All I had heard about this movie is that it’s about a man who gets younger, rather than older. And that is an important part of the film…but it is far from the crux of the film. The film, at its true heart, is a love story, which is well-done, not contrived and very well plotted. This surprised me for several reasons. David Fincher is not exactly the “go to” guy for your Hollywood love story. He’s a action/thriller/gritty/dark director who’s films always have an edge. Here, I feel Fincher’s edge is the fantasy of the aging backwards gimmick, since the love story he creates is simple and gentle…a touching masterpiece of on-screen romance. This is the type of love story you would see with Tracy and Hepburn…magical and real. It reminded me a little of William Wyler’s Roman Holiday, which, like this film is known more for another aspect of the film (in Wyler’s case, his movie is known more for being a comedy) than for the more touching, more vivid true sentiment of the film.

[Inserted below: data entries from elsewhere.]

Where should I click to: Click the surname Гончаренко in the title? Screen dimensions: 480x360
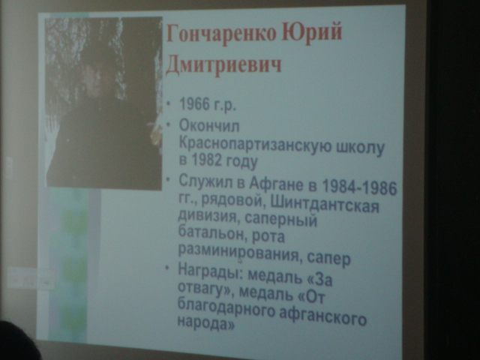[x=221, y=33]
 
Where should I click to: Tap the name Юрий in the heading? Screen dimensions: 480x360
[x=312, y=32]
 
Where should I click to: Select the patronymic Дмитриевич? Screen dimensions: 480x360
[x=224, y=64]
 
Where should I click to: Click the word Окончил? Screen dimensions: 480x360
[x=209, y=126]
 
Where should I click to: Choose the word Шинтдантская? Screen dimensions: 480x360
[x=325, y=204]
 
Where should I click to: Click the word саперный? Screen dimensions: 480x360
[x=280, y=220]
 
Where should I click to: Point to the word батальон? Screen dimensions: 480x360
[x=210, y=233]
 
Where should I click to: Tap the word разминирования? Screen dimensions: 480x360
[x=238, y=252]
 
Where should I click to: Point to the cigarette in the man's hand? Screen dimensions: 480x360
[x=152, y=124]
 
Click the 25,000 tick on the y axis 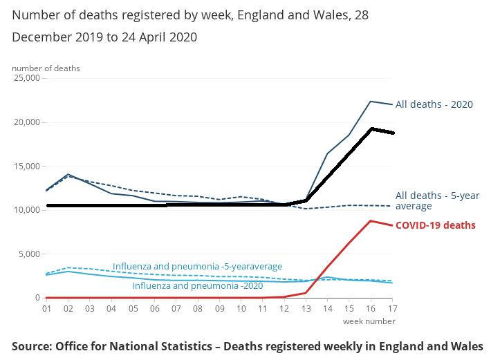click(x=27, y=78)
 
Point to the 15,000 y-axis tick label click(x=27, y=166)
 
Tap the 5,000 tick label click(x=30, y=254)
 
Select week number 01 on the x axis click(x=46, y=308)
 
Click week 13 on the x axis click(x=306, y=308)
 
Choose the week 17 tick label click(x=392, y=308)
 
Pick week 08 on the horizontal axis click(x=198, y=308)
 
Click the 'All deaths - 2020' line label click(x=434, y=104)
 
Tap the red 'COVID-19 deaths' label click(x=435, y=225)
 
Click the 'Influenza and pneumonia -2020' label click(x=197, y=285)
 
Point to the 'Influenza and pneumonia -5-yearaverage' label click(x=197, y=266)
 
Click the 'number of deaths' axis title click(x=46, y=68)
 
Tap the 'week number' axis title click(x=369, y=321)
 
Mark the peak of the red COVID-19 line click(x=371, y=221)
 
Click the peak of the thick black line click(x=371, y=129)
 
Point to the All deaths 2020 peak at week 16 click(x=371, y=102)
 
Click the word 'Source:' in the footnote click(x=31, y=345)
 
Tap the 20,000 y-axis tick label click(x=27, y=122)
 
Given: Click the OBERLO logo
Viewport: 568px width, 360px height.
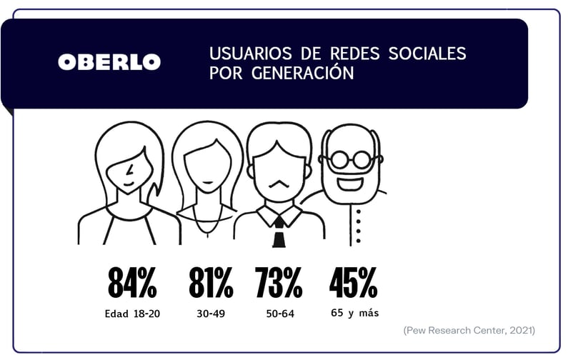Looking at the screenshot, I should pos(109,62).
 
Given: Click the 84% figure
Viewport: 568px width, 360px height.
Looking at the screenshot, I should pos(132,284).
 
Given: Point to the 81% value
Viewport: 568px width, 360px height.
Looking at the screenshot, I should pos(211,284).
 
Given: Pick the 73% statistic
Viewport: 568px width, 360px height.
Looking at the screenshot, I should pos(279,284).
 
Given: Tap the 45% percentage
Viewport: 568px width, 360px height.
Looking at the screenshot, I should pos(354,284).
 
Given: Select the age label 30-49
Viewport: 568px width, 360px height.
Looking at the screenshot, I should pos(211,314).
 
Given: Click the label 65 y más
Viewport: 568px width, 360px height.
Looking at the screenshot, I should pos(355,313).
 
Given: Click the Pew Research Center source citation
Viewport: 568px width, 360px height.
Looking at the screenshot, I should pos(469,330).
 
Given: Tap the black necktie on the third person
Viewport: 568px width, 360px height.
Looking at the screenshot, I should pos(279,231).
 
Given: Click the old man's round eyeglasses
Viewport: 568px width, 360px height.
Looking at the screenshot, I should pos(351,159).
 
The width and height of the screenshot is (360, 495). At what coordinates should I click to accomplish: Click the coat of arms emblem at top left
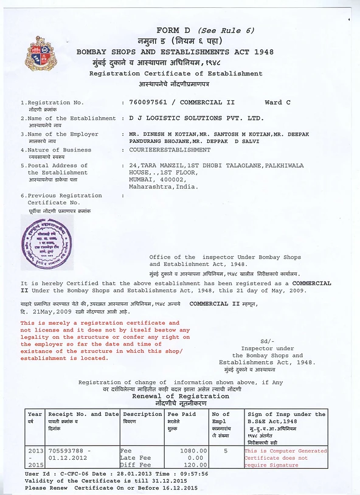click(37, 54)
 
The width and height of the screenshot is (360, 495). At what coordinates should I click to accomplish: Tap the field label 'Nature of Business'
click(60, 150)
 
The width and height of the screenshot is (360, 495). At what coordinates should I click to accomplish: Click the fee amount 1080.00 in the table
click(195, 451)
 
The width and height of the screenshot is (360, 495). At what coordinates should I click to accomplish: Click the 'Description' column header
click(142, 414)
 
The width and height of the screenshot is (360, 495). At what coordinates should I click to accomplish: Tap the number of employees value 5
click(226, 451)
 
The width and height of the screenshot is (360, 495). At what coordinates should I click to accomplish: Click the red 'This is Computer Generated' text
click(285, 451)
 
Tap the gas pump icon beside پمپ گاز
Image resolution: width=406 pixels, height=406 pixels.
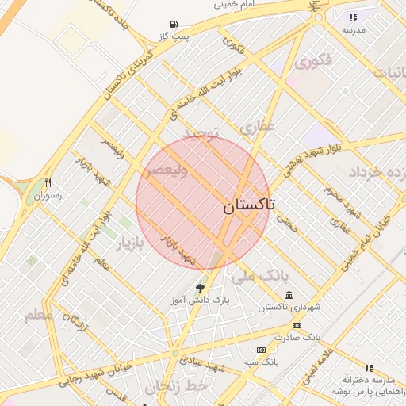[174, 25]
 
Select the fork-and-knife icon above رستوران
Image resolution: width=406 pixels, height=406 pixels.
[48, 182]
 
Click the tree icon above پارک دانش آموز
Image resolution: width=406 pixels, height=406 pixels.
[199, 289]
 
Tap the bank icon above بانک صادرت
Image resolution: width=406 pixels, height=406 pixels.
[297, 325]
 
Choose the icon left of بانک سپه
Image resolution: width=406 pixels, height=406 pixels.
[261, 350]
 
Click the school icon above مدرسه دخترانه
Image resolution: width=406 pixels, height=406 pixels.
[368, 368]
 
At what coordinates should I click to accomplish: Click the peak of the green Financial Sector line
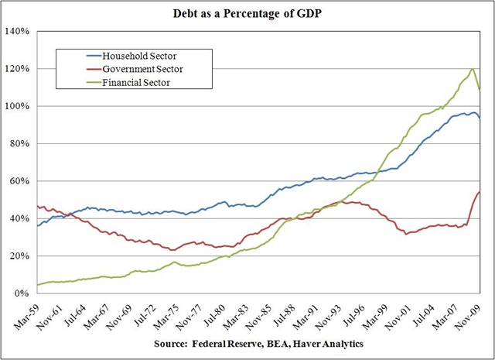[472, 69]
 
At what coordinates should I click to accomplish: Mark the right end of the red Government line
[480, 192]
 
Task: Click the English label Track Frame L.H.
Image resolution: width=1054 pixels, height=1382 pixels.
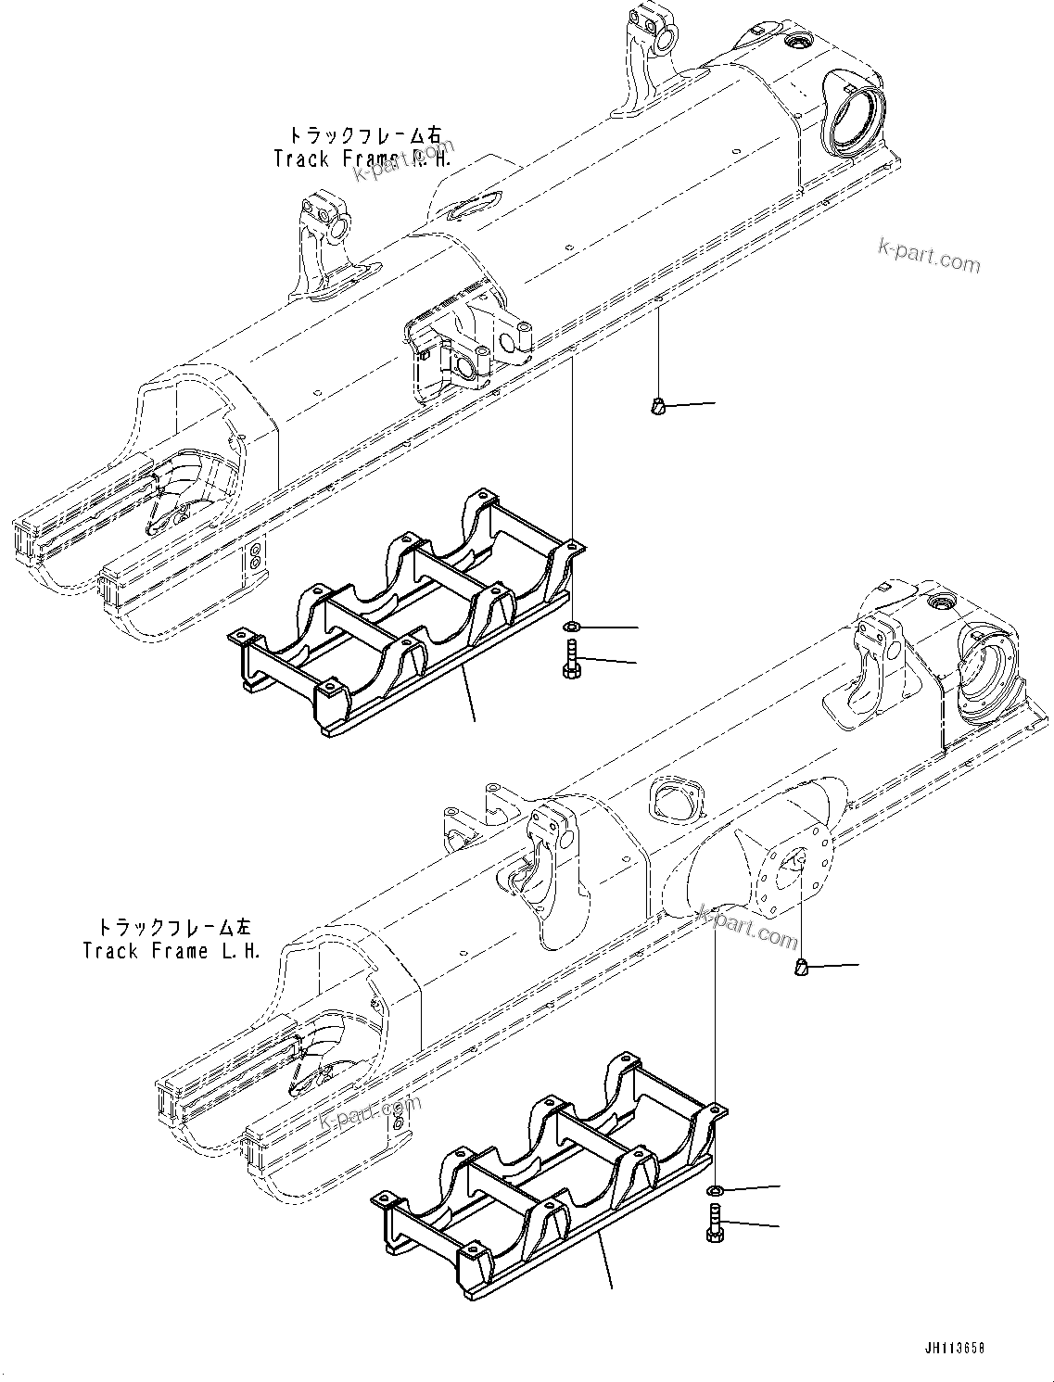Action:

Fincher’s fantasy aspect adds emphasis to the love story, just like Wyler’s comic aspects of Roman Holiday accentuate the doomed relationship between Gregory Peck and Audrey Hepburn. In addition to this multi-layered story, the performances by Brad Pitt and Cate Blanchett have never been better…especially Pitt, who convinces us every step of the way that he really is a man who was born old and will die young.
A great movie that actually makes its audience think. I know — THE HORROR, THE HORROR. We have to THINK! A tough, hard film, Doubt is superbly acted and scripted. Why is it hard? Well, it deal with one of our most taboo subjects — priests and young boys and doing more than sipping the alter wine together. Meryl Streep places a nun running a school in the early 1960s. Philip Seymour Hoffman plays the attached church’s priest. There is some suspicion about him with the alter boys, but Streep doesn’t have any proof. She just has her doubts. I walked out of the theater thinking I had just seen a good movie and that would be the end of it…but it stuck with me. I couldn’t stop thinking about it. Did he or didn’t he? Did Streep’s nun do the right thing? What would have been a better solution? Etc… Sadly, most movies today don’t even make your brain click on. So, when one comes around where it keeps your thought processes going for days…it’s a keeper!
A fabulous, sweet romantic comedy that deal with father-daughter issues, aging issues, and later-in-life love issues. Emma Thompson shines as a woman in the middle of her life…dealing with a possessive mother and friends who continually try and set her up with Mr. Right. She meets Dustin Hoffman, a man in the midst of life crisis, and they befriend each other. When the idea of the friendship becoming something more surfaces, both characters insecurities get in the way, at first. A sentimental and pure story of love and relationships and how even though something might not be perfect, it still might work.